Amazing Affordable Force Multipliers – Part 1, by Tupreco

Night Vision, Thermal Vision, Wireless Video, EMP Protection

I decided now is the time to put this together because the consistent theme in every prepper blog and financial publication today is that TIME.IS.RUNNING.OUT. Even non-preppers know something is up because it is starting to pop up now and then in random conversations. Many average people are finally realizing that something is different this time. However, they mostly still want to complain and do nothing, but at least it’s a start. In the meantime, the more motivated among us are making ready for the pending disruptions we know are coming. This remains an excellent strategy to provide for loved ones and do what we can to help put the pieces back together.
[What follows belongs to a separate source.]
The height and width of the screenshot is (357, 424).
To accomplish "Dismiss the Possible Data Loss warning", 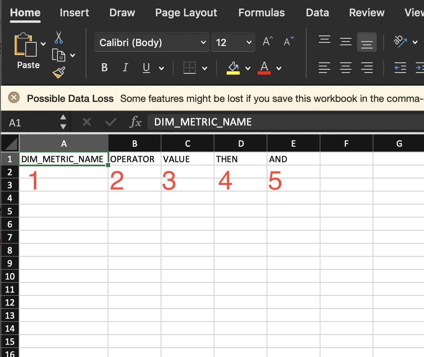I will pos(14,98).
Having a plan and working it is critical, and priorities should be reviewed frequently. Yet, even up to the end, we will all have loose ends and things we wish we could have gotten done, realized, learned, or bought sooner. That is why Survivalblog is such a valuable resource; it’s a sort of knowledge base multiplier, if you will. I am very thankful to JWR and company for the invaluable tips and skills I have received here. To do my part, I have compiled this affordable force multiplier rundown to help us all stay sharp. The big takeaway here is that the price points and features for important preps, like night vision, thermal vision, and similar tech, have finally become affordable for the masses. I own and use most of the items discussed here, and I have no financial stake in any of them. If I own it, it’s because I bought it.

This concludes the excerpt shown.